L'azuré du serpolet (Maculinea arion)est un papillon inoffensif aux ailes bleutées. Classé espèce protégée, il est pourtant menacé par la construction d'un bout de périphérique au nord de Tours. Sensible à son sort, le Conseil général d'Indre-et-Loire, maître d'oeuvre du projet, a décidé de prendre toutes les précautions pour éviter la confrontation de l'insecte avec les tractopelles. Après avoir obtenu l'autorisation du Conseil national de la protection de la nature, il a opté pour le déplacement de l'espèce.
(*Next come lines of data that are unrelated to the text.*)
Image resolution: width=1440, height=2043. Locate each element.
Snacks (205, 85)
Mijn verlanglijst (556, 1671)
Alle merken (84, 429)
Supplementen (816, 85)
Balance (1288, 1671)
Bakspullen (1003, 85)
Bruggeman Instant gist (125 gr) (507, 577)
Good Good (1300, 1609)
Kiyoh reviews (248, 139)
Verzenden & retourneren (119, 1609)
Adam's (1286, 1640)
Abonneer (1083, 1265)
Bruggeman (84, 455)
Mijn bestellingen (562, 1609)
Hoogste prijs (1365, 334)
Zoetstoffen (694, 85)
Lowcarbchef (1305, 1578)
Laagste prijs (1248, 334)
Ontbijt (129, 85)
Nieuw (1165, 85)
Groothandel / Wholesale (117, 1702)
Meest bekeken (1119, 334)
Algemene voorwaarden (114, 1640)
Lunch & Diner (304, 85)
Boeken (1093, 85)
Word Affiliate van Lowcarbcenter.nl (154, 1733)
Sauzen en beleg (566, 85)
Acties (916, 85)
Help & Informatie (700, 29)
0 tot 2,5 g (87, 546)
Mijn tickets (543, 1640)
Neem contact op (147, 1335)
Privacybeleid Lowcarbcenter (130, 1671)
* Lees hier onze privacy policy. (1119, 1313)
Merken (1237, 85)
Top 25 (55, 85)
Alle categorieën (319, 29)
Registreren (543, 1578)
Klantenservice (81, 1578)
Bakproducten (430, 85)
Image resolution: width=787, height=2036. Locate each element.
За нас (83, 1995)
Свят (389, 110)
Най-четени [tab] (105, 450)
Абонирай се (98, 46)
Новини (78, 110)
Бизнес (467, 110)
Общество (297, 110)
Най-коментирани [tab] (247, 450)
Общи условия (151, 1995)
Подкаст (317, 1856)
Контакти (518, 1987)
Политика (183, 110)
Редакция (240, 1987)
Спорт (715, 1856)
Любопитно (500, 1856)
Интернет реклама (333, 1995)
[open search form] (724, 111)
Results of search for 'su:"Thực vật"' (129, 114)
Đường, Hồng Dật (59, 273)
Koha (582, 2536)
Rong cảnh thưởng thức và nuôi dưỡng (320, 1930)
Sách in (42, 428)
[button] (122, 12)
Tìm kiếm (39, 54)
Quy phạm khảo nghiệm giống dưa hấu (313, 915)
Même si les papillons sont légers, on ne les déplace pas d'un simple claquement de doigts. Depuis le début du mois de juin, des ingénieurs spécialisés en milieux naturels occupent le site, filets à papillons à la main. « Le conseil général nous a confié la mission de déplacement des papillons en milieu viable», explique Ludovic Lebot, qui travaille chez Théma Environnement. Le papillon est en effet pointilleux. Non seulement il a besoin d'une quantité suffisante d'origan, de serpolet (d'où son nom) ou de thym pour virevolter à sa guise, mais, en plus, sa chenille a besoin d'une copine. Elle se développe en compagnie d'une fourmi ( Myrmica sabuleti)et elles cohabitent dans la fourmilière en parfaite intelligence. « Nous avons recensé deux sites proches qui disposent d'un tel environnement», insiste Ludovic Lebot.
Reste à attraper ces «individus»pour lesquels «cahier des charges» et «avancée des travaux» ne veulent rien dire. Pour capturer la bête, il faut attendre la tombée du jour, quand le fond de l'air se rafraîchit et que le papillon s'est apaisé.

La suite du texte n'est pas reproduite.